7 May 2015 • No. 20
Special issue on
IMAGINATION
RIP: Guy Carawan. Few, if any, songs carry the politically realistic power of imagination more than “We Shall Overcome.” It likely began as a song sung by farm working slaves as “I’ll be all right someday.” In 1901 Rev. C. Albert Tindley published “I’ll Overcome Someday,” though its lyrical and musical structure is significantly different.

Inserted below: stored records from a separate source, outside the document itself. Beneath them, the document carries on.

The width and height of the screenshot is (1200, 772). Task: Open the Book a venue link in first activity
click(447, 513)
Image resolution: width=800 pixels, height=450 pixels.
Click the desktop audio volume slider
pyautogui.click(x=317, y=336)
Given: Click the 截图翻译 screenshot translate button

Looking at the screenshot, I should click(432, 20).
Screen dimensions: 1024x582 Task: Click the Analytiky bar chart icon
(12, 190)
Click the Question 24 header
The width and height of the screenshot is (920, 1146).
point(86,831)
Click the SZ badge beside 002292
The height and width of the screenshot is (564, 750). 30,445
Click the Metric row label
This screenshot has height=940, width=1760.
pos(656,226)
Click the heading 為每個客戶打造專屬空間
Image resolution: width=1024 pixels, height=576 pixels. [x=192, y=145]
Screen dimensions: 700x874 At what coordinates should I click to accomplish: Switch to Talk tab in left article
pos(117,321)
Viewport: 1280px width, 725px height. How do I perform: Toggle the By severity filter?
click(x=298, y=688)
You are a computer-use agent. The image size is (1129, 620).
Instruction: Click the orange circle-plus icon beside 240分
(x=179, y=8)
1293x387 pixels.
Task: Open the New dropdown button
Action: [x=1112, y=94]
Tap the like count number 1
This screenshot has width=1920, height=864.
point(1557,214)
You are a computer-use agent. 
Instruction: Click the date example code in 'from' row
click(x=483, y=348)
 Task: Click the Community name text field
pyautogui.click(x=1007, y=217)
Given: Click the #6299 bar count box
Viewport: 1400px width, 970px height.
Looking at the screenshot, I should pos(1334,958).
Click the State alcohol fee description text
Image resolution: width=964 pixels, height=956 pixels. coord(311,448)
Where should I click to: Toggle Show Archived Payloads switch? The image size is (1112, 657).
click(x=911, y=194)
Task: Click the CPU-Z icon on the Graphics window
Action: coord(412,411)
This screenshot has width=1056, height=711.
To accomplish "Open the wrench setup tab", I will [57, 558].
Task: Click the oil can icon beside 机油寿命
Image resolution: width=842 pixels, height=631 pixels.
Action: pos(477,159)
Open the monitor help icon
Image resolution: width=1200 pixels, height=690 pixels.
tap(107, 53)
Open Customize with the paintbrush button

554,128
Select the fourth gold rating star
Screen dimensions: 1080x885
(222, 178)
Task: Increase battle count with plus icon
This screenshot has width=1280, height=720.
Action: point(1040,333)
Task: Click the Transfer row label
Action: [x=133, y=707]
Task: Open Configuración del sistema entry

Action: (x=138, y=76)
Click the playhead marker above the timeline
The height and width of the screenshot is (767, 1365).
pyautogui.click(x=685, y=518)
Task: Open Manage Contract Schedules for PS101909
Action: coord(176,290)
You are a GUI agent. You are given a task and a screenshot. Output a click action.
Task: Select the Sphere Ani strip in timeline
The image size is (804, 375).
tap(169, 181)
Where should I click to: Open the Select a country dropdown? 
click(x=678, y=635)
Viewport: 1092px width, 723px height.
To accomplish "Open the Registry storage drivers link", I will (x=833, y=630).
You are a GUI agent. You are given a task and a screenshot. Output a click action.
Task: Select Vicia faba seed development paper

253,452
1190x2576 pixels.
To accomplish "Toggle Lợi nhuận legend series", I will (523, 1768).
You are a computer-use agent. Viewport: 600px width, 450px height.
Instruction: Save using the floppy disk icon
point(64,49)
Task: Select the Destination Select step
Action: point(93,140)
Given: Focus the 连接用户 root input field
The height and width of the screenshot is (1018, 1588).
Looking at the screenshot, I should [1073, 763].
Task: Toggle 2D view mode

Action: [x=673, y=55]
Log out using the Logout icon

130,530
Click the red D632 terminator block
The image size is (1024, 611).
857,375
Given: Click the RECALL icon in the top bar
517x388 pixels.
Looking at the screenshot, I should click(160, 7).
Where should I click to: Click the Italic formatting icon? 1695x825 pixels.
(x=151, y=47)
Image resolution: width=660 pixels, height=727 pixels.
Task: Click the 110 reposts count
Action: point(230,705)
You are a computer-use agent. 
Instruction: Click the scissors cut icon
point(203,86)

The song’s history is deliciously ironic: Molded in large part by Guy Carawan (at left—he was affectionately known as a “hippy-hillbilly”), which became the unofficial anthem of the Civil Rights Movement in the US, and sung since by hope-filled dissenters from South Africa to North Korea, Beirut to China’s Tiananmen Square. I was taught the Arabic version by a group of children in Baghdad in 2000. (Watch this one minute video of Jordanian young women singing “We Shall Overcome” in English.)
Carawan, folk musician and musicologist who died this past week, is not well known outside certain musical and civil rights circles. A California native, he more than any other is responsible for what we now know as “We Shall Overcome.” (Here is an 8+ background audio story on National Public Radio. See also this story from the Roanoke Times)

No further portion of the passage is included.